Oggi il decimo anniversario della scomparsa del cardinale Pappalardo

Celebre il suo richiamo contro la mafia. In occasione dei funerali del generale Dalla Chiesa pronunciò un duro richiamo alle istituzioni

cardinale Salvatore Pappalardo
Foto Diocesi di Mazara del Vallo

«Mentre a Roma si pensa sul da fare, la città di Sagunto viene espugnata dai nemici. E questa volta non è Sagunto, ma Palermo. Povera la nostra Palermo!». Con queste parole forti, nette e decise l’allora arcivescovo di Palermo Salvatore Pappalardo scosse le coscienze dei siciliani e della politica nazionale durante l’omelia dei funerali del generale Carlo Alberto Dalla Chiesa barbaramente ucciso da Cosa Nostra.

Oggi ricorre il decimo anniversario della morte di Pappalardo, uno dei tanti uomini di Chiesa che si è speso attivamente per la legalità e contro la cultura mafiosa. D’altronde Pappalardo – arcivescovo di Palermo per diversi anni – era figlio di un maresciallo dei Carabinieri e la sua opera volta a un riscatto delle coscienze nella sua terra si aggiunge a quella di figure straordinarie come Padre Pino Puglisi (il prete di Brancaccio ucciso da sicari mafiosi nel 1993) e di Giovanni Paolo II (celebre la sua invettiva contro i boss nella Valle dei Templi).

Proprio dal 1982 l’escalation mafiosa si fece sempre più prorompente e gli anni successivi provarono duramente Palermo, divenuta un vero e proprio cimitero a cielo aperto, e l’intera Sicilia.

A richiamare duramente l’attenzione dello Stato ci fu anche Salvatore Pappalardo che invogliò i siciliani a non porgere ecomunicamente l’altra guancia ma a reagire.

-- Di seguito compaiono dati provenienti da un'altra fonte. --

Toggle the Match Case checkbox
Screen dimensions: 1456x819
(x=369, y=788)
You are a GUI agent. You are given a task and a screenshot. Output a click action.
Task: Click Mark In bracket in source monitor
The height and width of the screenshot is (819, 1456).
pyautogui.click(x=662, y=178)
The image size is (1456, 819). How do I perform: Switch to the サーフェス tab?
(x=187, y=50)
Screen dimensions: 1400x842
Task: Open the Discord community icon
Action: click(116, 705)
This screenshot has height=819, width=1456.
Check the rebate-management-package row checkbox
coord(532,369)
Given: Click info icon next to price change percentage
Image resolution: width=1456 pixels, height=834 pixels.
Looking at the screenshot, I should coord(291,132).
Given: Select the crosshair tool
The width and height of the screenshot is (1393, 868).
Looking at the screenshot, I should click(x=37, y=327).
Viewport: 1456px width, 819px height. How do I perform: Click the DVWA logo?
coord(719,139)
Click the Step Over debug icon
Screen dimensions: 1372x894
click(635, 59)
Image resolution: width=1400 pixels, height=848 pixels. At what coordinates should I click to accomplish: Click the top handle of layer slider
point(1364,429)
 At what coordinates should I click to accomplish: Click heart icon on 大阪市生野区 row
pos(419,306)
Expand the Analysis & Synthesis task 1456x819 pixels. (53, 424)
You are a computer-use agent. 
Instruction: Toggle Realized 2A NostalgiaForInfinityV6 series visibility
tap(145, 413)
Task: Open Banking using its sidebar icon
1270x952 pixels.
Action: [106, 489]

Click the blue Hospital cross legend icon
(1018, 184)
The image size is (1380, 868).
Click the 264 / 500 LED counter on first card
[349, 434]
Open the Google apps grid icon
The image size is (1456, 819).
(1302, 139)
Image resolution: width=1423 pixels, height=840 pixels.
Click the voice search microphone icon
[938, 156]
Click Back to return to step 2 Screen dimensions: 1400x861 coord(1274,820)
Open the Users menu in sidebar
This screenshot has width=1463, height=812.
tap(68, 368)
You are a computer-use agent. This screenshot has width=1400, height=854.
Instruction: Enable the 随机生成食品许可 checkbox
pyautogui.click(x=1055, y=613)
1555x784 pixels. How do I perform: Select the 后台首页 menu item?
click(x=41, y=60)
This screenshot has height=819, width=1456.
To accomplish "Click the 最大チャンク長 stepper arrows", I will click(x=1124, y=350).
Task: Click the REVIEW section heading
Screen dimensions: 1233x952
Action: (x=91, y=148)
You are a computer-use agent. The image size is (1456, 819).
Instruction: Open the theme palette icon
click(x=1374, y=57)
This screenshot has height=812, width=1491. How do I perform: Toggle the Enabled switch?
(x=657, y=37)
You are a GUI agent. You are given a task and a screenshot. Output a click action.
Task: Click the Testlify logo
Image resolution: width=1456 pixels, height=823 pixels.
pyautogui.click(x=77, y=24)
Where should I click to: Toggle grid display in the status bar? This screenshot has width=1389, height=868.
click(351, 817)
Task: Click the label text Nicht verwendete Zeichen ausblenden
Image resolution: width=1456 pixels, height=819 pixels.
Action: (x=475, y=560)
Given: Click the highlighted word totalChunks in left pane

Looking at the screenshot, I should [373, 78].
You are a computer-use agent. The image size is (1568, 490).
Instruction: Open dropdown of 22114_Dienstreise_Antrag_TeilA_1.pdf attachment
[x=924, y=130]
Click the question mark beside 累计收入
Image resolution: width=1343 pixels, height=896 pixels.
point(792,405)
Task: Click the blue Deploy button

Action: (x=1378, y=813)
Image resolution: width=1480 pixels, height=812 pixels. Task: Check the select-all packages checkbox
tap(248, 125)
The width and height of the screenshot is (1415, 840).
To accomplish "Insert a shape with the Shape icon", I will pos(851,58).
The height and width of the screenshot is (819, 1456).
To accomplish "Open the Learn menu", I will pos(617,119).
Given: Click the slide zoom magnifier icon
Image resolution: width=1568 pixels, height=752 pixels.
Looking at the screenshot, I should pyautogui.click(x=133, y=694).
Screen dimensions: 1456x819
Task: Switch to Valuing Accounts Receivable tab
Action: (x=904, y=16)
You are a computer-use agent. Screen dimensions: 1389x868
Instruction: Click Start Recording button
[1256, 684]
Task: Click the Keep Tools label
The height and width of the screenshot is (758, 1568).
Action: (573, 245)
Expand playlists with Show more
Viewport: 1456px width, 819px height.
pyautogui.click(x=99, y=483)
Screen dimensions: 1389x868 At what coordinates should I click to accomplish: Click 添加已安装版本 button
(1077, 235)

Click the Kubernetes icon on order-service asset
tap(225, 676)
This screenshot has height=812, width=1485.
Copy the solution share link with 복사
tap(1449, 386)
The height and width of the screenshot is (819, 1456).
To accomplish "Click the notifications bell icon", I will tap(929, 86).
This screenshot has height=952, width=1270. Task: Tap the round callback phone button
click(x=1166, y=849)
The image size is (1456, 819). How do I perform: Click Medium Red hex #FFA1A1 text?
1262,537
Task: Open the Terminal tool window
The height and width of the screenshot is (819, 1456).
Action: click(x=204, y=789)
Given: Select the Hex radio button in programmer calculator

Pappalardo il 17 ottobre 1970 venne nominato da papa Paolo VI arcivescovo di Palermo e dallo stesso Paolo VI venne creato e pubblicato cardinale nel concistoro del 5 marzo 1973. Si ritirerà il 4 aprile 1996 quando papa Giovanni Paolo II accolse la sua rinuncia al governo pastorale dell’arcidiocesi di Palermo per raggiunti limiti di età.

Fu tra i primi a riconoscere la grande pervasività della criminalità organizzata ed ebbe il coraggio di mettere sul banco degli imputati le istituzioni spesso presenti soltanto ai funerali di uomini dello Stato.